If you now start any node (seed or not), how can they find the entry point? They cannot because no seeds addresses can be connected to, so effectively you have a split cluster.

Any starts of seed nodes will start a new cluster.

@hmf I agree to your example, it is a different one though.

In my case there are only two nodes, both are seed nodes from which just one (the special one, node1) is restarted.
Why should the special seed node then start a new cluster? From the logs it can be seen that node1 “Couldn’t join other seed nodes” for an unknown reason. That’s the reason it starts its own new cluster but I don’t get why it cannot join the cluster through node2.

If there’s anything on that, I appreciate to know it.
Thankfully the problem is solved by applying SBR - thanks again @hmf for pointing to that!

I think node 1 should rejoin. I will have to test to confirm this.

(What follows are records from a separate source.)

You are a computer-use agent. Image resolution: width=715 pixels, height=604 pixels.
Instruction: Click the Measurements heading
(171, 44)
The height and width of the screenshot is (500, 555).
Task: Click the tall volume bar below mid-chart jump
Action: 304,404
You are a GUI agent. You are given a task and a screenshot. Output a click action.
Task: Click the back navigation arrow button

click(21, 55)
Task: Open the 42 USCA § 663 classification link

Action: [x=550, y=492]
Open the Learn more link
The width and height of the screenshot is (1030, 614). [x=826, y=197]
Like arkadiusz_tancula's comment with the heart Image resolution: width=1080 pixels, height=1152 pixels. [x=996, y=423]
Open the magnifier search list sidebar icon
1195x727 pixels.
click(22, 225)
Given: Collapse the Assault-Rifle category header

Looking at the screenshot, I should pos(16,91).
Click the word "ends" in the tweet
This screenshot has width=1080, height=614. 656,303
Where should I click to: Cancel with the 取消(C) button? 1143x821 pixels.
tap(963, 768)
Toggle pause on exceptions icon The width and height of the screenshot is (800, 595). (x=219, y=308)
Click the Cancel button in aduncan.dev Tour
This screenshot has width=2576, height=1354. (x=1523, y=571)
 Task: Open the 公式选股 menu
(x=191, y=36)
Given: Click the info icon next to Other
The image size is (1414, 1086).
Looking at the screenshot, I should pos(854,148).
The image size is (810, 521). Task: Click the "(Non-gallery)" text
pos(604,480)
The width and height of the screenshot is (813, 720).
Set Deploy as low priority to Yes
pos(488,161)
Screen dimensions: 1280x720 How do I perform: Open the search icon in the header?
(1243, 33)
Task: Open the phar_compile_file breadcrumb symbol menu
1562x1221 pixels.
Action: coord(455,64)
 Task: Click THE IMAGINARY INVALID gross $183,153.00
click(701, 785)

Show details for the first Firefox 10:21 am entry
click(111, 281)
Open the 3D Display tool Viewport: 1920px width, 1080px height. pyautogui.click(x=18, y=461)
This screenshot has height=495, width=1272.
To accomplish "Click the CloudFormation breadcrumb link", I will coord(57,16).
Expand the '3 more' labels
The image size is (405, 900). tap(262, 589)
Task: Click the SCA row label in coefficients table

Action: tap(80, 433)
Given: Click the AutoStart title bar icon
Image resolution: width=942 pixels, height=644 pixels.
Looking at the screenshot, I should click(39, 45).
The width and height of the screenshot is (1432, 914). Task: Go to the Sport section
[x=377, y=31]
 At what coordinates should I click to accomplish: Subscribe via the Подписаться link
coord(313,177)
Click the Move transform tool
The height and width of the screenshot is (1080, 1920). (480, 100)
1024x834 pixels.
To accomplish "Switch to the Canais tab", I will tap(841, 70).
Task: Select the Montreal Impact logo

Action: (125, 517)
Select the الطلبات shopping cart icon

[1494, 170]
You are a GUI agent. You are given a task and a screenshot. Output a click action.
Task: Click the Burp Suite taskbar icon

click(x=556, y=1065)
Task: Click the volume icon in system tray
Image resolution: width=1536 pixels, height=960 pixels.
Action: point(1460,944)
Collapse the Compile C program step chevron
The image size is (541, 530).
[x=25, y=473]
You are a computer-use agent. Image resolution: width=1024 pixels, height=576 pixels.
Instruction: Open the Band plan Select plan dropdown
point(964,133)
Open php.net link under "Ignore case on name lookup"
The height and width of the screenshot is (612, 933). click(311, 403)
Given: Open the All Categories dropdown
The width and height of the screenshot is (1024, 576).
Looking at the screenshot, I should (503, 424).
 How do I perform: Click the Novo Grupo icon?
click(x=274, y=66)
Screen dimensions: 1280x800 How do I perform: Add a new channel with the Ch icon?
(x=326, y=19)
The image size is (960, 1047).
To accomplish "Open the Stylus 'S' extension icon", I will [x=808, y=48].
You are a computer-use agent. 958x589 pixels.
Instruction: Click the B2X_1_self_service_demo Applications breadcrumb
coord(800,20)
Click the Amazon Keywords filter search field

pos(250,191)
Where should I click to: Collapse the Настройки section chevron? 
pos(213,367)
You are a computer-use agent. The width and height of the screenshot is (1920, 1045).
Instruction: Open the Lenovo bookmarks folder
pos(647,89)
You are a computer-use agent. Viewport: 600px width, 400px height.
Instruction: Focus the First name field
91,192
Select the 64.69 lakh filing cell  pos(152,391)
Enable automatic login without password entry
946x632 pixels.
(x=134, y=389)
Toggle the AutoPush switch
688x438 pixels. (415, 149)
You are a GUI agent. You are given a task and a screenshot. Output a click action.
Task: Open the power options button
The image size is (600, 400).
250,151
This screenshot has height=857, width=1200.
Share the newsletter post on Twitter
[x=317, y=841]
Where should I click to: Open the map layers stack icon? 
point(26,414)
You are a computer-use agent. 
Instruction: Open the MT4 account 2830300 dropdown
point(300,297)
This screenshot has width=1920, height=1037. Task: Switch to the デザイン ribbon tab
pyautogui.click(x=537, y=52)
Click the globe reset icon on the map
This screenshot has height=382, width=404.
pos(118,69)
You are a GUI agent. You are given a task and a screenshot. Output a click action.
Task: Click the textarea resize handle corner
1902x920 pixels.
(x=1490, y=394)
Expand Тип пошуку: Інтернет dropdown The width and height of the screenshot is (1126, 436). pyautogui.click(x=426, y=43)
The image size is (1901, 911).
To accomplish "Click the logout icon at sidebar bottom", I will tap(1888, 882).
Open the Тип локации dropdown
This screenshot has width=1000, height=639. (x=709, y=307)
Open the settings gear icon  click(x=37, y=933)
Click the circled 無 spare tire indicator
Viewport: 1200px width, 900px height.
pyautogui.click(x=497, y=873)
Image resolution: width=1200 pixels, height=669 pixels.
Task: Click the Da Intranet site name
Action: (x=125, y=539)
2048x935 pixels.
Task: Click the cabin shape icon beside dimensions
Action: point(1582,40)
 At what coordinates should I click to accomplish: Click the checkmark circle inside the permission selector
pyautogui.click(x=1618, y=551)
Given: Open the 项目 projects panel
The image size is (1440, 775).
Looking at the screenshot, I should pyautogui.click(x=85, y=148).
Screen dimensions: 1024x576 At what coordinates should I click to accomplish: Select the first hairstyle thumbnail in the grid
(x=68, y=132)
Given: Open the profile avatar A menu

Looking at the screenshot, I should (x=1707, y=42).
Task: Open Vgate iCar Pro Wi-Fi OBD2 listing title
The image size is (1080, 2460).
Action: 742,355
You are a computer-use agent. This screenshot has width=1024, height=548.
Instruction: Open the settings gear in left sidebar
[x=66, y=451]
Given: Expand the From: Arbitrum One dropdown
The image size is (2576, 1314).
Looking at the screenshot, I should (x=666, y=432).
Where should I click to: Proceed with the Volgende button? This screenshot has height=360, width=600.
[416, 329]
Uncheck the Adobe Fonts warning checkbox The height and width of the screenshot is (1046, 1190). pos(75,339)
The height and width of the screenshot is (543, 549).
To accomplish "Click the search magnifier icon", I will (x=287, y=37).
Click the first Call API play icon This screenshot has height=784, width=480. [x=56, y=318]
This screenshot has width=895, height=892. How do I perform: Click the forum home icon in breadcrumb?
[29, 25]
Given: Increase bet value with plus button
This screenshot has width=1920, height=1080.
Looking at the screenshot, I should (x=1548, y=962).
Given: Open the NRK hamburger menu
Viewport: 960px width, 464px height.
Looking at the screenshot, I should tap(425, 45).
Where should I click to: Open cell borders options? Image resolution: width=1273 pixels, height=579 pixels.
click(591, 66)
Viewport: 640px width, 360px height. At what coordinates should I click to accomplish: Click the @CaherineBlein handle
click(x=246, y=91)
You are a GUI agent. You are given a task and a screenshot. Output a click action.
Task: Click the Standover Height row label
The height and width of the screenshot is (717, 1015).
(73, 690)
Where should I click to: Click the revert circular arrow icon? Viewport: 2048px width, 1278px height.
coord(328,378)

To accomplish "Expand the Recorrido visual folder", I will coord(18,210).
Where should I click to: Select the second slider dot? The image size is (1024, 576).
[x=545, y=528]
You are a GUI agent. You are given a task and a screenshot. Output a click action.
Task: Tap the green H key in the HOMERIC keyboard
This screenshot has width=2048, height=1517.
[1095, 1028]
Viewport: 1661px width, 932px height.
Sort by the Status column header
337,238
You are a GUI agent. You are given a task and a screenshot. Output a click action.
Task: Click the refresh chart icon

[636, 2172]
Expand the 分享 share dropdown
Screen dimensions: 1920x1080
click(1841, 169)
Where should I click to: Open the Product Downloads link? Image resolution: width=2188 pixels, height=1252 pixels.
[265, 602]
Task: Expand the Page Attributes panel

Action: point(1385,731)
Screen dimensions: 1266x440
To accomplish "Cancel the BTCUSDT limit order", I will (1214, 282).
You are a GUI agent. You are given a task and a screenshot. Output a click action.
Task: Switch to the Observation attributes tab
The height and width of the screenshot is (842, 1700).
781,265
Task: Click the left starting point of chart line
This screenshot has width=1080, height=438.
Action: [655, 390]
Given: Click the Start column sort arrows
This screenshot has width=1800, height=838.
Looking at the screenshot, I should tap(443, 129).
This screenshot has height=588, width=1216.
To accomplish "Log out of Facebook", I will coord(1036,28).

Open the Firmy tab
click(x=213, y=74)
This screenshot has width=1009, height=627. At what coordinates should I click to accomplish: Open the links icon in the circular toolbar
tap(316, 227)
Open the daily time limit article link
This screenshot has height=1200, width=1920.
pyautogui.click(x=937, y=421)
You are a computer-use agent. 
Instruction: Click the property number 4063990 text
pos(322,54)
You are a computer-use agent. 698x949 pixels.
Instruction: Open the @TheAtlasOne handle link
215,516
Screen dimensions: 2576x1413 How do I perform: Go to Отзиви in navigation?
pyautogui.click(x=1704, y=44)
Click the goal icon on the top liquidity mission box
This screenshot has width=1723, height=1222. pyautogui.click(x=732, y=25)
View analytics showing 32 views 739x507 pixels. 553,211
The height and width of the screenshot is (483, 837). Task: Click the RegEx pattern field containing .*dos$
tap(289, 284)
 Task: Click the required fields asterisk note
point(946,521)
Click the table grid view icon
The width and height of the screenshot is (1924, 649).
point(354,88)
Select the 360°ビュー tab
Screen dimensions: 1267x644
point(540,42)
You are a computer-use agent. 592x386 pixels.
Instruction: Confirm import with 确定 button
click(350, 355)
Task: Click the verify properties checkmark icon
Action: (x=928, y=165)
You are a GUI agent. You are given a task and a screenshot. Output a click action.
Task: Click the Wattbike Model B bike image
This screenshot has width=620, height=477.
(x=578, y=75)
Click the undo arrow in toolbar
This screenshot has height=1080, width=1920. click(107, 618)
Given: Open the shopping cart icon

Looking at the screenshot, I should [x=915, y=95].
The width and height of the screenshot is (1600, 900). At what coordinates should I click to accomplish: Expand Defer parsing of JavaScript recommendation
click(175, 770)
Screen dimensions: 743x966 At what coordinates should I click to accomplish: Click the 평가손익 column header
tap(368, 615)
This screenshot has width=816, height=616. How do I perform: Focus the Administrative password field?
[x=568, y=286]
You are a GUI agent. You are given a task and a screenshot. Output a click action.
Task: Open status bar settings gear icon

From my point of view, node2 becomes the leader in the cluster as soon as node1 is unreachable.
Because node1 is unreachable, the leader cannot perform its duties (like accepting new nodes).
Thus the only possibility to get to a valid state is shutting down.
But I don’t get why SBR comes to that conclusion - it is not a split brain in my understanding thus it should not be the SBR who does the job.
In what sense is this a split brain problem?